The main questions at the heart of Vora’s efforts are: 1) How do the quantum phenomena in two-dimensional (2D) materials interact? 2) How can these interactions be leveraged to keep information secure? This significant scientific challenge also includes K-12, undergraduate and graduate student outreach efforts to build a pipeline of the next generation of STEM leaders, including physicists, chemists, mathematicians, engineers and data scientists, with the knowledge needed to bring these quantum technologies to industry.
Over the coming decades, quantum mechanics, which describes nature at the scales of atoms and subatomic particles, will become critical for shaping the technological landscape and therefore will determine how we compute, communicate, and sense our world. Quantum computers will offer tremendous improvement in computing power yet, this technology may also present new security risks as quantum computers can easily break conventional encryption schemes.
“My research looks at how proximity effects from 2D correlated metals modify the optical properties of atomically-thin semiconductors,” described Vora. “Ultimately we hope to take advantage of the quantum correlations in the metals to create entangled photon pairs in the semiconductor.” Entangled photons are a key technological building block for many quantum technologies, and are especially critical for quantum cryptography which provides unbreakable encryption. This research looks to lay the foundation for entangled photon production by Cooper pair injection to develop new pathways for a high-purity, on-demand entangled photon sources for quantum cryptography.

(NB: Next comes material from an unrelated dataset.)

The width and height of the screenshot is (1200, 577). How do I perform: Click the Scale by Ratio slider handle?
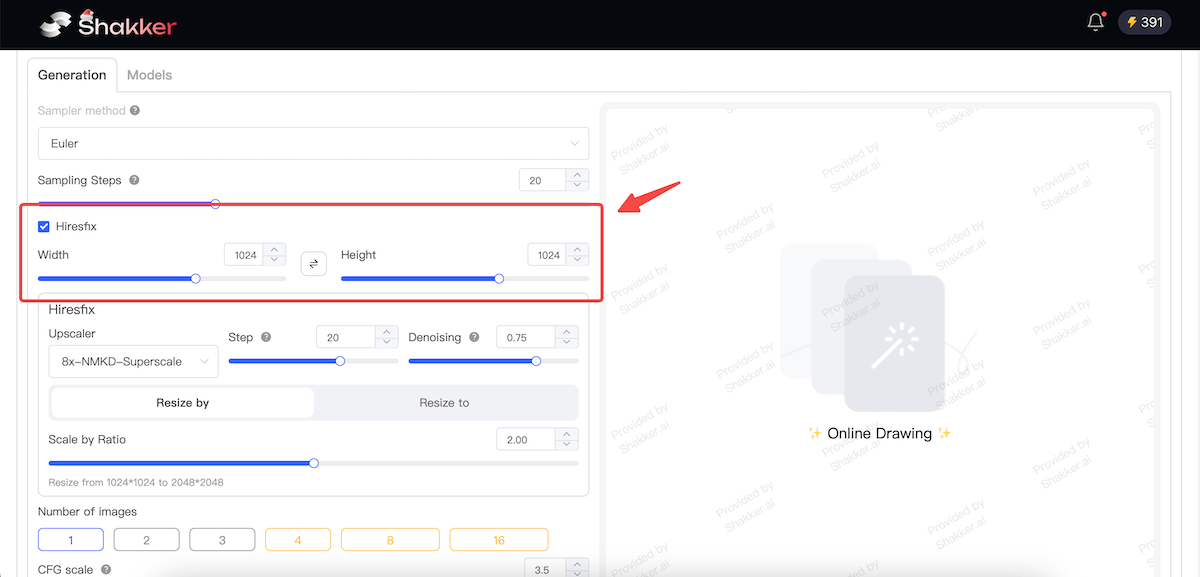tap(314, 463)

“We encourage Mason scientists to pursue impactful research to solve global problems,” offered College of Science Associate Dean of Research, Ali Andalibi. This research approach relies on the assembly and characterization of van der Waals heterostructures, using optical, magnetic, and electronic characterization techniques to study the properties of these heterostructures with a variety of different stacking arrangements. “The team looks to publish exciting preliminary results very soon,” Andalibi added.

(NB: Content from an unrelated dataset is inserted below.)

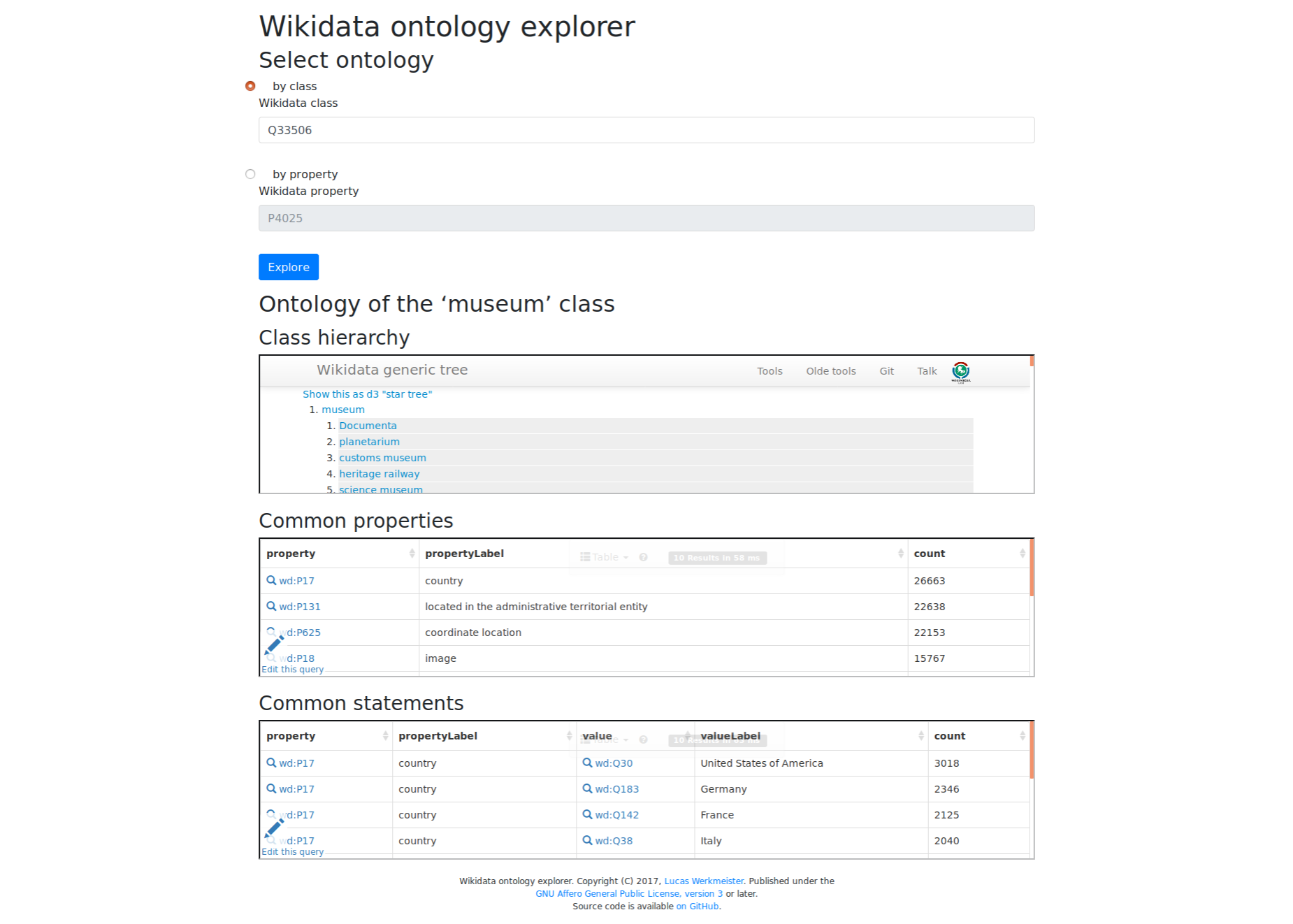Click the pencil edit icon in Common statements

pyautogui.click(x=274, y=827)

To Vora, this award has impact far beyond the lab. “The educational objective of this NSF CAREER award is to improve the curricula at George Mason University to prepare students for entering the growing quantum workforce.” Vora envisions Mason students equipped with hands-on knowledge of quantum science who will be ultra-competitive for these ‘next generation’ tech jobs. In addition, Vora will work to share quantum science to encourage young scientists’ interest in quantum technologies.
“Patrick Vora exemplifies what an excellent scholar-mentor should be,” shared Physics and Astronomy Department chair, Paul So. “He actively engages Mason’s undergraduate and graduate students, offering meaningful experiences in quantum materials study and research.” Vora will also present quantum physics modules to attendees of the College of Science’s summer FOCUS (Females of Color Underrepresented in STEM) camps to inspire underrepresented K-12 youth to pursue a career in the quantum sciences.
Vora has already begun research and outreach efforts under the NSF CAREER award. Starting this fall, Vora will offer a series of Quantum Coffees/Hangouts, public engagement talks to help inform local communities about quantum science, why it matters, and what it can do for them.